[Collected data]
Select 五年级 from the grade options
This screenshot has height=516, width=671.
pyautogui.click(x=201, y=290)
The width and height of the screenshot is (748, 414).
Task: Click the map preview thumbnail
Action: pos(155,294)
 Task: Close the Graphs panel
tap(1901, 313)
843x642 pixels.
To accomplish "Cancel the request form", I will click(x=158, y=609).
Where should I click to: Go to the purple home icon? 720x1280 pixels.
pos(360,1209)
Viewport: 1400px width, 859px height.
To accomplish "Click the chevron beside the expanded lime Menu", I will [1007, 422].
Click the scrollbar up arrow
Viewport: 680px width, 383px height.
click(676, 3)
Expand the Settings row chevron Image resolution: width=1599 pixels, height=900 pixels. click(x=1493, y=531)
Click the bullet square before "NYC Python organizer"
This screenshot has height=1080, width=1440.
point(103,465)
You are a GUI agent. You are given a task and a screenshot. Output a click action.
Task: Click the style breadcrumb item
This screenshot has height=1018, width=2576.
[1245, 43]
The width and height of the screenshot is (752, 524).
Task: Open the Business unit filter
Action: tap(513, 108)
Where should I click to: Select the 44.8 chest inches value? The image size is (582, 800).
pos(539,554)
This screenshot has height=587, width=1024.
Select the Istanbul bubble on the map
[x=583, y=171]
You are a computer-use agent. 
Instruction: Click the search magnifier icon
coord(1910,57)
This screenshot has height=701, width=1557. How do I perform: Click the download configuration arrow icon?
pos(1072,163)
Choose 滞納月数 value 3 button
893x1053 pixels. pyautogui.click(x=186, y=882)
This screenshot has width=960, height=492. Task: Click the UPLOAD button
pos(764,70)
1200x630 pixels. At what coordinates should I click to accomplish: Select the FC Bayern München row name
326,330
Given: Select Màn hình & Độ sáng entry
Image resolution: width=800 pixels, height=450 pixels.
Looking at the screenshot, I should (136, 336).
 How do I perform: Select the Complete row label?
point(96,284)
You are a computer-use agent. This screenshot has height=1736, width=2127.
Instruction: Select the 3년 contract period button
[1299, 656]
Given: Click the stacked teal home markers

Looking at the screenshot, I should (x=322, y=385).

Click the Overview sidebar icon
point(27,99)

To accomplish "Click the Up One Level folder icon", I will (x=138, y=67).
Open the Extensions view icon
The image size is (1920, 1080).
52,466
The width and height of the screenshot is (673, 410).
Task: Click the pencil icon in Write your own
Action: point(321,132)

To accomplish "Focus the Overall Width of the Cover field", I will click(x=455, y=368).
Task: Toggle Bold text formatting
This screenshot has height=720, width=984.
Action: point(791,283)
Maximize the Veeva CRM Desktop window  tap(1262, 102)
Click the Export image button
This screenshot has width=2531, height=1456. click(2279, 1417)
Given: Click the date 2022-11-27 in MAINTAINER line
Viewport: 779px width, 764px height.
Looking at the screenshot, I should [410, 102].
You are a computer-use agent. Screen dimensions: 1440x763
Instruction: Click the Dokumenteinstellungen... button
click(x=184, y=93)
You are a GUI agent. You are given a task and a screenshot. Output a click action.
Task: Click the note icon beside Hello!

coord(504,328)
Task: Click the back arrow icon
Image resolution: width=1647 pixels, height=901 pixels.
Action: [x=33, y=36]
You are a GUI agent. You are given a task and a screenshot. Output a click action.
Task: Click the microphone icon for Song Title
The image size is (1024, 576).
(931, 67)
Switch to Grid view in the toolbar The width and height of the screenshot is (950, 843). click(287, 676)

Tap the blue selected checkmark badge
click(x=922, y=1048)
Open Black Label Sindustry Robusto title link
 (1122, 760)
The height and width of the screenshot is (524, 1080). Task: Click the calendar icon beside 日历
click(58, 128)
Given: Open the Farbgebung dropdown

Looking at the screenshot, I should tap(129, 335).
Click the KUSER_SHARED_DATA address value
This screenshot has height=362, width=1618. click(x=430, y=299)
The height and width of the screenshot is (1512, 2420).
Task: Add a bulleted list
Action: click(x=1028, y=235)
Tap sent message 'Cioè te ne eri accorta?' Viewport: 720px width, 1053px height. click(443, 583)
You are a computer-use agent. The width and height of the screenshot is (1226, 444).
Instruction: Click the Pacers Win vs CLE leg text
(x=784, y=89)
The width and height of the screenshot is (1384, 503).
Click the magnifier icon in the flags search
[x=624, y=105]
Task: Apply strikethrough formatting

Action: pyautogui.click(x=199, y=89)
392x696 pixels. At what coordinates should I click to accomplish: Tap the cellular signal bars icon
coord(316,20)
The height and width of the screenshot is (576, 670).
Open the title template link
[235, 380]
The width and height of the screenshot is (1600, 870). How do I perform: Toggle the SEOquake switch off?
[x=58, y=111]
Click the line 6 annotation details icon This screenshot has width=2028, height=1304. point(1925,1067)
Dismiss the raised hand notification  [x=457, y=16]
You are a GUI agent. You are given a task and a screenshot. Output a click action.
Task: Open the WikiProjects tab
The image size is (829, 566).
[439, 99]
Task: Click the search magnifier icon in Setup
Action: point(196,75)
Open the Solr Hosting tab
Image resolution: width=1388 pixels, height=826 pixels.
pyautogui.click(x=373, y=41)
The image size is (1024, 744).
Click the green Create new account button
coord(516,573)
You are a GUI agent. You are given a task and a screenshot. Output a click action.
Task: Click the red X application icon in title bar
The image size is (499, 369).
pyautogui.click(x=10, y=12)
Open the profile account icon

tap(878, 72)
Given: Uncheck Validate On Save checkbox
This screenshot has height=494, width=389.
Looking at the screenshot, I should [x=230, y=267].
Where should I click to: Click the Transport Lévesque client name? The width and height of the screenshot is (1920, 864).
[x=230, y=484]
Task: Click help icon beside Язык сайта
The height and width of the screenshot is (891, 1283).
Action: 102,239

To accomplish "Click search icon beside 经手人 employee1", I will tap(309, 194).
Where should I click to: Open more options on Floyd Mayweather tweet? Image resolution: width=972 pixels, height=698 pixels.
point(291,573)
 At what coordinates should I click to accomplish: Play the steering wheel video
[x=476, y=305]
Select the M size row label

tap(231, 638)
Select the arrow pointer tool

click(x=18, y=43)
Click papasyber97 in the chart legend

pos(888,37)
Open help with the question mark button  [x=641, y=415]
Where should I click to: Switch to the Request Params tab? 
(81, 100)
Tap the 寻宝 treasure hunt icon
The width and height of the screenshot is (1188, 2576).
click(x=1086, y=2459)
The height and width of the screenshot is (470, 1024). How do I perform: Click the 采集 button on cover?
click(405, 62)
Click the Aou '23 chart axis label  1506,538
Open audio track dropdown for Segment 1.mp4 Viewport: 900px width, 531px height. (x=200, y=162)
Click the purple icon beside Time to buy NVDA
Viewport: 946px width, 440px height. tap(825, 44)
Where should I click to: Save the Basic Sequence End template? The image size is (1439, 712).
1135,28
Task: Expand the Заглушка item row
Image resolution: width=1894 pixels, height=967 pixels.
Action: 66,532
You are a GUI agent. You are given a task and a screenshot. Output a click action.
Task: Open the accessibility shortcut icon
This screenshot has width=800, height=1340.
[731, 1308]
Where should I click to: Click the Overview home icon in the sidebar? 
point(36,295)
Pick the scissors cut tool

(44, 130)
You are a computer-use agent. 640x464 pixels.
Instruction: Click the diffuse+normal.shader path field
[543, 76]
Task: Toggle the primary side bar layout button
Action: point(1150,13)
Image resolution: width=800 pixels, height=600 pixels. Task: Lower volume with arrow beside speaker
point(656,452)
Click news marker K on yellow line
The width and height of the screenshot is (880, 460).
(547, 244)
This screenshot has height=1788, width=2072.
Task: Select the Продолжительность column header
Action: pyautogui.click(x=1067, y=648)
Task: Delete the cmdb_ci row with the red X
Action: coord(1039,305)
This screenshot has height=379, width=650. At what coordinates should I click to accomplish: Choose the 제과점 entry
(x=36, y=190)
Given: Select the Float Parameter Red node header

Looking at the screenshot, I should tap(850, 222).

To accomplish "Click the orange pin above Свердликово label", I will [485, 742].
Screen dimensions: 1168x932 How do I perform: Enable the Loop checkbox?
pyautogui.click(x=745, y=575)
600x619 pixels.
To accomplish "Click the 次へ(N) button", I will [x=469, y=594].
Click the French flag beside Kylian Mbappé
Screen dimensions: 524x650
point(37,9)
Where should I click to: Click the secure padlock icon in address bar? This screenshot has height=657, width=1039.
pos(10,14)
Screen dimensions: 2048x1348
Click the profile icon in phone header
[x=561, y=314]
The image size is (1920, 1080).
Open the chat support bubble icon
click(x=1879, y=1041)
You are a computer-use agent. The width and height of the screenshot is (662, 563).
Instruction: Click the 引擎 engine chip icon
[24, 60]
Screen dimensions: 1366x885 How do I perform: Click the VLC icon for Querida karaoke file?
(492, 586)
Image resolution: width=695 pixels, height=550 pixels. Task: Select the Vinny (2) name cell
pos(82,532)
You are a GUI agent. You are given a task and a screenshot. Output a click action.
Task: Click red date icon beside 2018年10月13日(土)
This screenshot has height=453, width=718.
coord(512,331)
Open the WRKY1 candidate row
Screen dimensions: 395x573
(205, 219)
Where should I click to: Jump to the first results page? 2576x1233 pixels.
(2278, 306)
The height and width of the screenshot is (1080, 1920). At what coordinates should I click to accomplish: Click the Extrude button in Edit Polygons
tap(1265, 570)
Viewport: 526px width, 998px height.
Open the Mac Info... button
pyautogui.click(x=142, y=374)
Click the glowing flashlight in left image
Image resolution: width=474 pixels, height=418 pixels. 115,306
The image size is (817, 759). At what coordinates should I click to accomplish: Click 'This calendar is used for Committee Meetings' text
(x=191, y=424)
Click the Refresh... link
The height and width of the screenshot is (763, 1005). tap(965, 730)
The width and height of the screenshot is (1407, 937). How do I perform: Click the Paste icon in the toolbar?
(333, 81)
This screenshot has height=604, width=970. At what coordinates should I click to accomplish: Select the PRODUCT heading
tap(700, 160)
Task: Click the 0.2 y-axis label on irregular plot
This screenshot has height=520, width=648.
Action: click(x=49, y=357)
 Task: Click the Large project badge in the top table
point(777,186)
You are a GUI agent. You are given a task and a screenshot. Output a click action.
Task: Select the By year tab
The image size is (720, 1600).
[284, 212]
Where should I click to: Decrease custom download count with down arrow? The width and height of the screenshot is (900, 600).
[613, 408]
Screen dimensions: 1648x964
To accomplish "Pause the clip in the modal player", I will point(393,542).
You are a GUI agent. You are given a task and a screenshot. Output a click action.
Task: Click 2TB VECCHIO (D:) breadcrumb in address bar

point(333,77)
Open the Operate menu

* _TASK TO CARRY OUT_
Update the listing from the line with "Click the bullet" to the line with "point(103,465)" by changing "bullet square" to "bullet circle" and leaving everything else unchanged. Return only those lines.

* _EXERCISE RESULT_
Click the bullet circle before "NYC Python organizer"
This screenshot has height=1080, width=1440.
point(103,465)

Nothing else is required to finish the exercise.